Czytaj także: Sędzia ma być aktywny nie tylko w sali rozpraw
Problem legitymacji nowych sędziów
Palącym problemem orzeczniczym staje się na dzień dzisiejszy status powoływanych sędziów, i to sądów wszystkich szczebli. Do chwili rozstrzygnięcia sporu dotyczącego samej KRS status nowych sędziów jest niepewny. Do tej pory środowisko prawnicze nie wypowiedziało się jednak jednoznacznie, jaki status mają nowo powołani czy awansowani sędziowie, szczególnie wyłonieni bez zachowania procedur opiniowania. Tymczasem zabrać głos w tej materii powinny zgromadzenia ogólne sądów w Polsce, łącznie z samym Sądem Najwyższym, i samorządy zawodów prawniczych.

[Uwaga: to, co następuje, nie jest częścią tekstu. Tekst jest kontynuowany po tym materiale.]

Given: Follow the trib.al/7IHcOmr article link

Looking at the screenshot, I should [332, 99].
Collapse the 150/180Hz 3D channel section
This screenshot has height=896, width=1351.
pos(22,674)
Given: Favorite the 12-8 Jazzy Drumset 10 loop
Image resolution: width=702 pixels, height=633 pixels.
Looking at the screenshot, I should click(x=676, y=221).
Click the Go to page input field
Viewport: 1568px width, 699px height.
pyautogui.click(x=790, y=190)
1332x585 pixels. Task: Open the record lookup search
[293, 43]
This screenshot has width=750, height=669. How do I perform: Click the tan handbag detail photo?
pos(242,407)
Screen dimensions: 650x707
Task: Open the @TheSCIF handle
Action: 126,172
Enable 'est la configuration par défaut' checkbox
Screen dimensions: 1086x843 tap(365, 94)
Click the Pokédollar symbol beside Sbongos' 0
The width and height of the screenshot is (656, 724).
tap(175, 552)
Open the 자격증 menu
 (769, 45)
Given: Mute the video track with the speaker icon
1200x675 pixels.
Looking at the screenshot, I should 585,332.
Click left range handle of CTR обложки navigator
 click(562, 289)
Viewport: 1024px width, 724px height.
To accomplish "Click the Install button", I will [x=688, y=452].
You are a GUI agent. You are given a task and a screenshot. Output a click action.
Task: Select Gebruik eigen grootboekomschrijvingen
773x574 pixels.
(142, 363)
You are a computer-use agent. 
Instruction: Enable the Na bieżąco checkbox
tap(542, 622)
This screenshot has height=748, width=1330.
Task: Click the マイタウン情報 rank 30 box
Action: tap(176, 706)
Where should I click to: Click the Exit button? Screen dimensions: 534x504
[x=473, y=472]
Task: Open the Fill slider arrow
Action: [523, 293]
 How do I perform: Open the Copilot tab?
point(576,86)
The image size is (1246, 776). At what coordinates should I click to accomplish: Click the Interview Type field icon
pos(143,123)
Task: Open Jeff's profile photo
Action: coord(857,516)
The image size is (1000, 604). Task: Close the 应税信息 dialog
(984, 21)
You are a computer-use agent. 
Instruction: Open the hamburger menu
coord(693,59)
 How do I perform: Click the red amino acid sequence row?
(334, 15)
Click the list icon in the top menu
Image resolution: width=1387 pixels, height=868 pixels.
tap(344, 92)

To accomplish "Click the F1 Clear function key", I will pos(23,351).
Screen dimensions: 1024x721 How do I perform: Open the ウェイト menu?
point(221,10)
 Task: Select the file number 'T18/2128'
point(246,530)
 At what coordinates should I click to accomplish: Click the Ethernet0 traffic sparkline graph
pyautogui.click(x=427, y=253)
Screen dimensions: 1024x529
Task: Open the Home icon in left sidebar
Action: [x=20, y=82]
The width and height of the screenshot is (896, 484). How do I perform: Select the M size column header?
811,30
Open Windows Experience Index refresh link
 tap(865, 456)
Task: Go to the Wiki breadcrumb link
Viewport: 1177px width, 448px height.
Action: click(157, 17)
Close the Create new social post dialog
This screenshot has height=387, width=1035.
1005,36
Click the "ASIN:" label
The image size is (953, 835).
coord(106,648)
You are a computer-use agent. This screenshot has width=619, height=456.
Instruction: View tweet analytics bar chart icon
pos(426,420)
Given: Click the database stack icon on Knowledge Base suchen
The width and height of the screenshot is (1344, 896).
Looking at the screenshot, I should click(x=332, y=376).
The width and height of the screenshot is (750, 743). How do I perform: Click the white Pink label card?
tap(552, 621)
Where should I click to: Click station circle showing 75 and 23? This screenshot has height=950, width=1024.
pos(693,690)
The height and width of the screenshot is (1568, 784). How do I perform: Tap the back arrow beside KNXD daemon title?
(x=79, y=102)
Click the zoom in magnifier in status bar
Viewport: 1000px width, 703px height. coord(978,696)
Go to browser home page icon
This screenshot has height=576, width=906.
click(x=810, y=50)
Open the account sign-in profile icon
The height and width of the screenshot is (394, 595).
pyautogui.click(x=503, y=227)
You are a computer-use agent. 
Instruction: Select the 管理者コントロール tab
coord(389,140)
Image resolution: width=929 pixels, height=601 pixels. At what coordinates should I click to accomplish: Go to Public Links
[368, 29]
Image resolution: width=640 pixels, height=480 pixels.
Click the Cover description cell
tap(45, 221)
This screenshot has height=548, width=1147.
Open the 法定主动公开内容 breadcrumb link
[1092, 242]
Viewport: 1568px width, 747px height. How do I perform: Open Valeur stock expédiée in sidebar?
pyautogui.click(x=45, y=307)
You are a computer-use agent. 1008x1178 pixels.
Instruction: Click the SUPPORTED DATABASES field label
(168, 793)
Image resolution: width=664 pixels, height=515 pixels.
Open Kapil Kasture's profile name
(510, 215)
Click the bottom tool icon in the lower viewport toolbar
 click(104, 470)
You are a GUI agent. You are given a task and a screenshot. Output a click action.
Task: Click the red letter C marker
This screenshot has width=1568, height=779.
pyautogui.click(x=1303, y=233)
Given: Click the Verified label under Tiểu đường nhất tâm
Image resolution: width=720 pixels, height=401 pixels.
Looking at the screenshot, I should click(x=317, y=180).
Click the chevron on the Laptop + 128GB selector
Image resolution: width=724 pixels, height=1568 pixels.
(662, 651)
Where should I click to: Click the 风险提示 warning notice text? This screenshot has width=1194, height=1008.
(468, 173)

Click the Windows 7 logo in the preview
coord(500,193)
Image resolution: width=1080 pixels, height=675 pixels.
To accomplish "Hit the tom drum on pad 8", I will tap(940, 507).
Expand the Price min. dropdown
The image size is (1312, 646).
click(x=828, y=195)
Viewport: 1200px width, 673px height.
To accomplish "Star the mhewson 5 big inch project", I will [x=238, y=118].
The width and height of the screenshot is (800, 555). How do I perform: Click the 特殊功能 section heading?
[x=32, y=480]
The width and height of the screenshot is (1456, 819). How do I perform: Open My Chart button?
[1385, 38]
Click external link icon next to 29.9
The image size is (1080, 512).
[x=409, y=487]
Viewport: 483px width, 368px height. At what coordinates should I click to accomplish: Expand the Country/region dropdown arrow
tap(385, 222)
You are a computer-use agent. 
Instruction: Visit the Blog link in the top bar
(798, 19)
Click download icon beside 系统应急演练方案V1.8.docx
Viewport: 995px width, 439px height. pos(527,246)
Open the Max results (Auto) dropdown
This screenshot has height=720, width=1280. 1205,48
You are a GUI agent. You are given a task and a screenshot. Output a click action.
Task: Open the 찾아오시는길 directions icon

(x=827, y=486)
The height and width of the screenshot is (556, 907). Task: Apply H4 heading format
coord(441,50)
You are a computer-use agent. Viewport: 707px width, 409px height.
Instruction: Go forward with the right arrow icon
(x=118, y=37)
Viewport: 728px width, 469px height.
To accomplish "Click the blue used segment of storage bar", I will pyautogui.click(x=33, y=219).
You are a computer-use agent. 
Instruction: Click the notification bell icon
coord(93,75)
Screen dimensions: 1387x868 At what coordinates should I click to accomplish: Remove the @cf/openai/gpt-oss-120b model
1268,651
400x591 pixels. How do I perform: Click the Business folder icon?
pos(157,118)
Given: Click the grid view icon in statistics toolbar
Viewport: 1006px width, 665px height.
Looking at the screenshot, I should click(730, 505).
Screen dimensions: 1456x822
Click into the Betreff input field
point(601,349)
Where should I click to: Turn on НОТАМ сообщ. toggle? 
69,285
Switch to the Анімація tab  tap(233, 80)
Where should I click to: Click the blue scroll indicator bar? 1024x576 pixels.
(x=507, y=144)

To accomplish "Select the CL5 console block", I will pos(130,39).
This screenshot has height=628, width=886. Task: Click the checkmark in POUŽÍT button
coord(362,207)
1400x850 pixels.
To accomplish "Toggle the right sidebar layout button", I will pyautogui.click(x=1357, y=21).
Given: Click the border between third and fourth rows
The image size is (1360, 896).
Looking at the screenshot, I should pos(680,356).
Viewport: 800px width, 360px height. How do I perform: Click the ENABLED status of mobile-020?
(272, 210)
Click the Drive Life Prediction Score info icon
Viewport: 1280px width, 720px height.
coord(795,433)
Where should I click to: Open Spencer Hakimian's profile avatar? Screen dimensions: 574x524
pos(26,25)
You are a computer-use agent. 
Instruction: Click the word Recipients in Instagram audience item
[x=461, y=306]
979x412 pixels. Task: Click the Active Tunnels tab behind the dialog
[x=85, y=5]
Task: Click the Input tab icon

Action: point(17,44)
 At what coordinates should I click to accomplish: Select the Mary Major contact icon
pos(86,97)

Dobrze się więc stało, że Izba Karna Sądu Najwyższego powzięła poważną wątpliwość, czy sam SN jest należycie obsadzony. Wątpliwości wynikają z zachowania standardów prawnych przy powołaniu nowo wybranych sędziów. Zarzuty największego kalibru odnoszą się do procedury przed KRS, a także niezastosowania się do postanowienia Naczelnego Sądu Administracyjnego wstrzymującego uchwalę KRS o ich powołaniu. Są to zarzuty bardzo daleko idące, które mogą podważyć legitymację nowo wybranych sędziów. W opozycji niejako nowo wybrani sędziowie Izby Dyscyplinarnej również chcą badać swoją legitymację, mimo że jest to w istocie wypowiedź w ich własnej sprawie. W razie rozbieżnych stanowisk wątpliwości te każdy sąd będzie musiał ocenić indywidualnie.